Bisnis.com, JAKARTA - Menteri Keuangan Sri Mulyani Indrawati dijadwalkan untuk menandatangani nota pendahuluan (head of agreement/HoA) dengan PT Freeport Indonesia terkait dengan divestasi 51% saham anak usaha Freeport-McMoRan Inc. tersebut pada pukul 16.00 WIB (Kamis, 12/7/2018).
Selain itu, Direktur Utama PT Indonesia Asahan Aluminium (Persero) Budi Gunadi Sadikin juga mengundang awak media untuk berbicara soal divestasi 51% saham Freeport Indonesia oleh Inalum pukul 12.00 WIB (12/7/2018).

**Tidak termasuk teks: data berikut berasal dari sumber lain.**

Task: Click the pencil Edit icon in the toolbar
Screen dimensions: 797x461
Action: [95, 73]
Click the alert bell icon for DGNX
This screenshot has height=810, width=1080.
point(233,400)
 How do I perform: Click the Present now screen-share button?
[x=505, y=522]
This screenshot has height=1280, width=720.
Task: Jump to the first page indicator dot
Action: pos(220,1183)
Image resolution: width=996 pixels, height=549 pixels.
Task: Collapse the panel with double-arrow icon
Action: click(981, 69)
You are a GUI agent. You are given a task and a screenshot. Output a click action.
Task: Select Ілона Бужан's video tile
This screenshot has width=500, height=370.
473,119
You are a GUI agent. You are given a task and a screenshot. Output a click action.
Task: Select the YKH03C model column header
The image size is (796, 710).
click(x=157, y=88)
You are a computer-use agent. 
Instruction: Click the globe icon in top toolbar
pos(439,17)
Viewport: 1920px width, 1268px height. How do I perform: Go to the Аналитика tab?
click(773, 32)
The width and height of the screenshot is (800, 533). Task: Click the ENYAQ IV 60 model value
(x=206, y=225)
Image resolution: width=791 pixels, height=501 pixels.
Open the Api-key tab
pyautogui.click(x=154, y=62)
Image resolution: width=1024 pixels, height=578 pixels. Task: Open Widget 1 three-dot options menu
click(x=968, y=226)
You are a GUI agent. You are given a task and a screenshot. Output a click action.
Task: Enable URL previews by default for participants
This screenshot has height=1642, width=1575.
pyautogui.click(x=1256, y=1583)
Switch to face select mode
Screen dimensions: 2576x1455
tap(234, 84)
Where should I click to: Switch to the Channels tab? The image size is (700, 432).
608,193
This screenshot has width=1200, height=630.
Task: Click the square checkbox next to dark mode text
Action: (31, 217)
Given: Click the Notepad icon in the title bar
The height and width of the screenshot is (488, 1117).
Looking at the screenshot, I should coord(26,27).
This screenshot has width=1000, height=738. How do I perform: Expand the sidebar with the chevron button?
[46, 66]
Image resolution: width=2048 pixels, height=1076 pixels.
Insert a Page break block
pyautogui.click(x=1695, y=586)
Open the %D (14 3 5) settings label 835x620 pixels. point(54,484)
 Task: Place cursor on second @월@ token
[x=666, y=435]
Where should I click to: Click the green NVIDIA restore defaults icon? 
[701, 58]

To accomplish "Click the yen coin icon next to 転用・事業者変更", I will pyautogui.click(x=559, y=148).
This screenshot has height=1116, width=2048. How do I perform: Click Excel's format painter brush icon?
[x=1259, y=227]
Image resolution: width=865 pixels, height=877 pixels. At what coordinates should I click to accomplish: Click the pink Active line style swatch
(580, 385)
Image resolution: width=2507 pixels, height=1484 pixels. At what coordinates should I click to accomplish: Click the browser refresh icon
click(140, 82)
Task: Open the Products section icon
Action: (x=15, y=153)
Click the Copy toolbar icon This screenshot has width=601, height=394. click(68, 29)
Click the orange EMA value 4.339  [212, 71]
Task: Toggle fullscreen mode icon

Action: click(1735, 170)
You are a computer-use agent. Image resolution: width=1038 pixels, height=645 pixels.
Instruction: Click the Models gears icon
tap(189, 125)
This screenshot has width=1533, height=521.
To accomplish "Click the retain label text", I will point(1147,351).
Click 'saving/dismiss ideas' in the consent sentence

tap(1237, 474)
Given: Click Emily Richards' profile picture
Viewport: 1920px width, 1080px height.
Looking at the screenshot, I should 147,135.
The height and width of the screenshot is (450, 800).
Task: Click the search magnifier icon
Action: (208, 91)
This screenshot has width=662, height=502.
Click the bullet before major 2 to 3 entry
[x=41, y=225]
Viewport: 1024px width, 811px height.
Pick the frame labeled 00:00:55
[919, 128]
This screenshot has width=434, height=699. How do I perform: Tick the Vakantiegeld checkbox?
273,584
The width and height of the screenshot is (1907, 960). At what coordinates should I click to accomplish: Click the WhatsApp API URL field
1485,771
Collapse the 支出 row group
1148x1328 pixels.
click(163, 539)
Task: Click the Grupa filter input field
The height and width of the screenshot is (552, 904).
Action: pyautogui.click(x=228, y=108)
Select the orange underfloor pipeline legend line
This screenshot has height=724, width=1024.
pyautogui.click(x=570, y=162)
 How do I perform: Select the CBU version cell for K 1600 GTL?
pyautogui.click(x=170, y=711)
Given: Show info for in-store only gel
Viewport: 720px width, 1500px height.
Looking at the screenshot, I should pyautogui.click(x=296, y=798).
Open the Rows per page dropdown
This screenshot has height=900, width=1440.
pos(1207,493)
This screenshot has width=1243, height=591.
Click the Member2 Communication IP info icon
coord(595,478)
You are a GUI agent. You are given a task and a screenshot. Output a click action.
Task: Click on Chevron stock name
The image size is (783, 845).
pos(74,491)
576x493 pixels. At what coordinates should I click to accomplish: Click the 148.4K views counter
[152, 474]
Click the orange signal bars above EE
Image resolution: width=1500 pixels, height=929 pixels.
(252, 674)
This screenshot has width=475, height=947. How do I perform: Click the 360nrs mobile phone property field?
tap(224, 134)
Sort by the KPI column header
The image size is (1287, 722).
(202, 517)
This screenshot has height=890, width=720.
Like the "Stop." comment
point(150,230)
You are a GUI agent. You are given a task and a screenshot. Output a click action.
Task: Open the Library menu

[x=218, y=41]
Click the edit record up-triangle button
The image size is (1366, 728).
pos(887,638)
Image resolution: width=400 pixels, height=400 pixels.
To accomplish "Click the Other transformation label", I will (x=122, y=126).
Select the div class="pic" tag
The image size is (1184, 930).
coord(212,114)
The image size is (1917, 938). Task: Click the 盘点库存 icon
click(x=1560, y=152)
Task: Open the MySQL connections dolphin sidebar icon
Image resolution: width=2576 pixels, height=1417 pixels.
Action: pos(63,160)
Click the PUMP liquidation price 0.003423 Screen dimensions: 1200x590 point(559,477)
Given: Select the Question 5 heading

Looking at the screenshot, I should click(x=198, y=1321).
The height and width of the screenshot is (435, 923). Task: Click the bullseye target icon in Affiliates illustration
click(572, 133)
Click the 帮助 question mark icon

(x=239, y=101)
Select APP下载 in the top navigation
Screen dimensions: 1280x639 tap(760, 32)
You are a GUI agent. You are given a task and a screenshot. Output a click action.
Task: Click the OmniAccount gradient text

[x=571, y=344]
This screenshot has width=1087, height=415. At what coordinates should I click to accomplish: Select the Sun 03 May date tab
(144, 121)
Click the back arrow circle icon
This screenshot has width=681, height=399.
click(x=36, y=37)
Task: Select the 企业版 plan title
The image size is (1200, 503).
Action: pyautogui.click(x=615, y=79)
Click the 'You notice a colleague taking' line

Pihak pemerintah dan Inalum telah memberikan penjelasan bahwa kesepakatan negosiasi dengan Freeport Indonesia bakal ditandatangani bulan ini.
Sebelumnya, Menteri ESDM Ignasius Jonan menuturkan bahwa proses negosiasi yang melibatkan Pemerintah Indonesia, PT Inalum (Persero), dan Freeport-McMoRan Inc., telah mencapai tahap akhir.
Pada Kamis (5/7/2018), sejumlah petinggi Freeport, di antaranya Chief Financial Officer (CFO) Freeport-McMoRan Kathleen L. Quirk, Direktur & EVP PT Freeport Indonesia Tony Wenas, dan Direktur Freeport Indonesia Clementino Lamury mendatangi Kementerian ESDM.
Rombongan tiba sekitar pukul 14.00 WIB. Setengah jam kemudian pertemuan dengan pihak Kementerian ESDM dilangsungkan.
Pertemuan tersebut berakhir sekitar pukul 16.30 WIB dan pihak Freeport pun langsung meninggalkan Kementerian ESDM.
Tidak banyak yang diungkapkan oleh pihak Freeport usai pertemuan tersebut. Tony hanya mengungkapkan harapannya bahwa negosiasi bisa selesai dalam waktu dekat.
Kehadiran Quirk ke Indonesia pun seperti menjadi pembuka jalan bagi CEO Freeport-McMoRan Richard C. Adkerson untuk mengambil keputusan terakhir nantinya.
Pihak Inalum yang terlebih dahulu mengungkapkan bahwa negosiasi sudah pada tahap akhir. Direktur Utama Inalum Budi Gunadi Sadikin bahkan secara jelas mengatakan perundingan sudah sangat maju dan tengah membahas masalah hak dan kewajiban (terms & condition) masing-masing pihak setelah divestasi saham Freeport Indonesia hingga 51% selesai.
Hak dan kewajiban tersebut mengerucut pada masalah kontrol manajemen. Hal tersebut tampaknya menjadi salah satu fokus dalam negosiasi.
Pascadivestasi, masalah operasional pertambangan sepertinya akan dipegang oleh pihak Freeport. Namun, melihat komposisi kepemilikan saham, pihak Indonesia akan sangat wajar apabila memegang kontrol utama dalam manajemen di Freeport Indonesia.
Adapun isu lainnya yang relatif sudah terselesaikan adalah pembangunan smelter, stabilitas investasi melalui kepastian hukum dan fiskal, serta perpanjangan operasi dengan Izin Usaha Pertambangan Khusus, meskipun kini mengemuka masalah lingkungan yang perlu juga diselesaikan.
Pemerintah pun memberikan waktu tambahan untuk negsosiasi selama 1 bulan dengan memperpanjangan IUPK Freeport Indonesia hingga 31 Juli 2018.